A family rides along the levy near Christmas Hill Park.

The federal government has forced the city to pay $252,000 to
ensure the Uvas Creek levee is sound.
The federal government has forced the city to pay $252,000 to ensure the Uvas Creek levee is sound. And, the city council reluctantly approved the expenditure. If the levee fails its comprehensive re-certification, more than 1,200 homes, 100 businesses and two schools will have to buy flood insurance for the first time.

This all began a few years ago when the Federal Emergency Management Agency started converting its paper flood maps to digital form by inspecting levees throughout the country. When Hurricane Katrina hit two and a half years ago, though, the national inventory became a much higher priority.

Now in order for Gilroy to remain eligible for federal relief funds, the city (paying 45 percent), the Santa Clara Valley Water District (paying 50 percent) and Santa Clara County (paying 5 percent) have until Aug. 1, 2009, to jointly hire a consultant to probe the two-mile-long Uvas levee and hopefully show Washington that it still holds water. The entire cost of the inspection is $560,000, and the water district has agreed to front the entire cost; the city and county have until June 2010 to reimburse it.

“This is another example of the feds telling us what to do without any money, and the little city of Gilroy has to pay,” said Mayor Al Pinheiro at Monday night’s council meeting, when the council begrudgingly approved the expense. Councilman Craig Gartman jokingly likened the federal mandate to “extortion,” Councilman Perry Woodward gave a “reluctant second,” and many city officials have expressed similar opinions.

“It’s a pretty daunting expectation of the federal government. You can be assured that a fair number of questions will be going to our federal representatives,” City Facilities Development Manager Bill Headley said last year.

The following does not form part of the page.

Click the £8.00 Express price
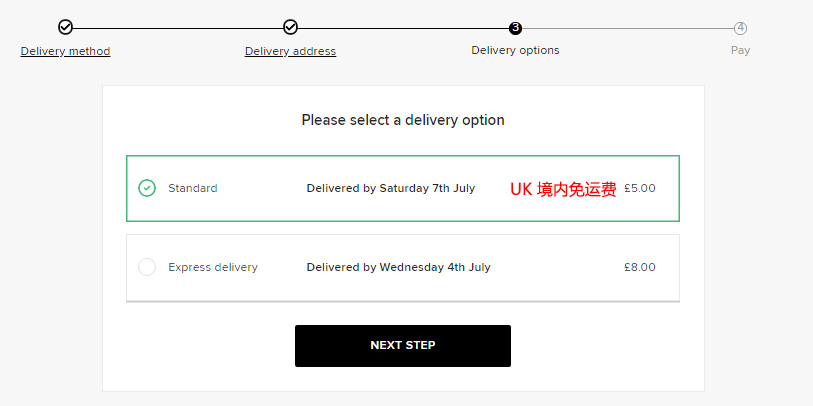The width and height of the screenshot is (813, 406). (x=639, y=267)
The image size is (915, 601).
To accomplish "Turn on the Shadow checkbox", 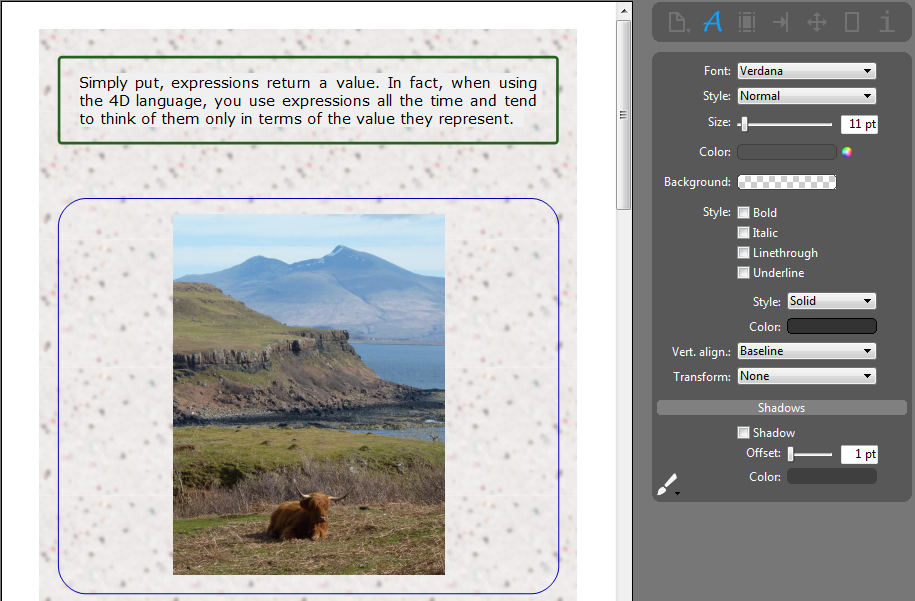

FEMA will use the inspection results to update (or not) its 10-year-old maps that outline Gilroy areas where a flood has a 1-percent chance of occurring in any given year. The 140 home-owners in these Gilroy areas can’t receive federally insured mortgages unless they buy flood insurance backed by FEMA, but city officials say protecting the city isn’t much of an option. The two schools that could fall into the new 418-acre flood zone would be Gilroy High School and Glenview Elementary, according to city Engineer Gerry Dutra.

Because the city has agreed to the mandate, FEMA has temporarily accredited the Uvas levee. Gilroy’s only other levee along Llagas Creek was certified in 1994, and FEMA has deemed those inspection records sufficient, according to a Feb. 12 memo filed by Dutra.

Despite Gilroy’s complaints, SCVWD Assistant Officer Ann Drape has disagreed with Headley’s calling the FEMA requirement an “un-funded mandate” and seemed to agree with U.S. Army Maj. Gen. Don T. Riley, the corps’ director of civil works who said in a press release last year that “levee safety is a shared responsibility with our local partners.”

“FEMA is not requiring this,” Drape said. “They are offering an ability for us to do it. If we don’t, then areas protected by the levee would go back into a flood zone.” The SCVWD has taken the lead in a county-wide effort to recertify two other levees, as well: the Stevens Creek Levee in Mountain View and the Lower Penetencia Creek Levee in Milpitas, according to Dutra.

The U.S. Army Corps of Engineers inspects 13,000 miles of levees a year. Although it teams up with water district officials twice a year (once in the spring and fall) to review the Uvas levee’s external condition, this will be the first inside-and-out inspection of the Uvas levee, which a city contractor built with mostly federal funds in 1989 in response to a flood earlier that same year. The levee was officially certified by the corps in 1990, according to Dutra’s memo.

Draper said the water district has been vigilant in its maintenance practices and compared the imminent inspections to giving somebody a physical who appears healthy, yet might have high blood pressure.

Aside from looking for animal burrows, erosion, tree growth, movement of flood walls and faulty culvert conditions, Draper said there are three big questions that FEMA and the Corps want the consultant to answer: Has the ground underneath the levee changed? Is the levee maintained to the standards it was built? And (hence the city’s involvement) has urbanization covered more land with nonabsorbent pavement that affects run-off?

Before the current comprehensive effort, FEMA did “spot-by-spot” inspections throughout the country, Draper said, which happened in 2000 when officials found that the Alamitos Creek levee functioned differently than originally intended. FEMA redrew its maps afterward, and 10 homes in San Jose fell into the flood area and had to buy insurance.

Joan Peros is State Farm Insurance agent here in Gilroy, and she said she’s sold “maybe four” flood policies in the last 10 years since local flood zones haven’t changed.

During the next year and a half, there will be a public outreach process involving the water district, FEMA, and home lenders to address any residents’ concerns, Dutra said last year, but “it’s ultimately up to home owners to purchase insurance during the review period. As of right now, they don’t need flood insurance.”